**Task details**
Restate, word for word, the lines from the opening line of the data through the line containing "Nur Notwendige (83, 2537)", both included, and nothing else.

**Dataset records**
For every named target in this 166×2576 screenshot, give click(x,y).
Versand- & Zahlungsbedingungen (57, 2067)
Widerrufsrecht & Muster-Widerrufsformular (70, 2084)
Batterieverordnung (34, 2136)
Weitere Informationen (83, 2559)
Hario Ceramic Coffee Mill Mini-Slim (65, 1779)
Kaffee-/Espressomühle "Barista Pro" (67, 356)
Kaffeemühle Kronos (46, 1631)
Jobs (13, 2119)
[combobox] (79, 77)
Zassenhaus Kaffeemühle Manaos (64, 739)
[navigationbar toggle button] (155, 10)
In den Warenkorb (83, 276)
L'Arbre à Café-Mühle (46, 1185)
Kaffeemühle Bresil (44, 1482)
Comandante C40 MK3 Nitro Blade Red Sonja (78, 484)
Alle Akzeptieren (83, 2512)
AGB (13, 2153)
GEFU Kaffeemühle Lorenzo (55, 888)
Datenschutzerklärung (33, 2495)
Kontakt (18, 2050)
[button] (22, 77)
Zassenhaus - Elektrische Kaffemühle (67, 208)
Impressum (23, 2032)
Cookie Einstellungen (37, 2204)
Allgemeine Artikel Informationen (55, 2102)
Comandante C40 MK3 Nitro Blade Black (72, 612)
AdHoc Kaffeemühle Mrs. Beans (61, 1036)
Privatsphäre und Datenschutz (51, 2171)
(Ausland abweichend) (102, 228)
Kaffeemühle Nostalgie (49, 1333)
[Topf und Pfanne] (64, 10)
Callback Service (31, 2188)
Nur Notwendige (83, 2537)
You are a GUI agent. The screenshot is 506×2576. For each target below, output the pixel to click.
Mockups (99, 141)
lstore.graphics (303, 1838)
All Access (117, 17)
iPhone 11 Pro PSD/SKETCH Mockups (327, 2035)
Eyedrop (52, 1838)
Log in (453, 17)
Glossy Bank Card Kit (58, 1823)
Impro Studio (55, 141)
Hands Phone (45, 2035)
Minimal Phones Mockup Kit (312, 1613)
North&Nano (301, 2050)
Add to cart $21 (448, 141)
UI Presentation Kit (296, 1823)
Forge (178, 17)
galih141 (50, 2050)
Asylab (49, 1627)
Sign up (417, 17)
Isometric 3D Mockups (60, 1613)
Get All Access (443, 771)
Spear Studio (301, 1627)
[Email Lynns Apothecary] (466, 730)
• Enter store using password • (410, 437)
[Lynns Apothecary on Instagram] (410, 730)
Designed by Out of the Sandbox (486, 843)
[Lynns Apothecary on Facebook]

**Expected output**
For every named target in this 166×2576 screenshot, give click(x,y).
Versand- & Zahlungsbedingungen (57, 2067)
Widerrufsrecht & Muster-Widerrufsformular (70, 2084)
Batterieverordnung (34, 2136)
Weitere Informationen (83, 2559)
Hario Ceramic Coffee Mill Mini-Slim (65, 1779)
Kaffee-/Espressomühle "Barista Pro" (67, 356)
Kaffeemühle Kronos (46, 1631)
Jobs (13, 2119)
[combobox] (79, 77)
Zassenhaus Kaffeemühle Manaos (64, 739)
[navigationbar toggle button] (155, 10)
In den Warenkorb (83, 276)
L'Arbre à Café-Mühle (46, 1185)
Kaffeemühle Bresil (44, 1482)
Comandante C40 MK3 Nitro Blade Red Sonja (78, 484)
Alle Akzeptieren (83, 2512)
AGB (13, 2153)
GEFU Kaffeemühle Lorenzo (55, 888)
Datenschutzerklärung (33, 2495)
Kontakt (18, 2050)
[button] (22, 77)
Zassenhaus - Elektrische Kaffemühle (67, 208)
Impressum (23, 2032)
Cookie Einstellungen (37, 2204)
Allgemeine Artikel Informationen (55, 2102)
Comandante C40 MK3 Nitro Blade Black (72, 612)
AdHoc Kaffeemühle Mrs. Beans (61, 1036)
Privatsphäre und Datenschutz (51, 2171)
(Ausland abweichend) (102, 228)
Kaffeemühle Nostalgie (49, 1333)
[Topf und Pfanne] (64, 10)
Callback Service (31, 2188)
Nur Notwendige (83, 2537)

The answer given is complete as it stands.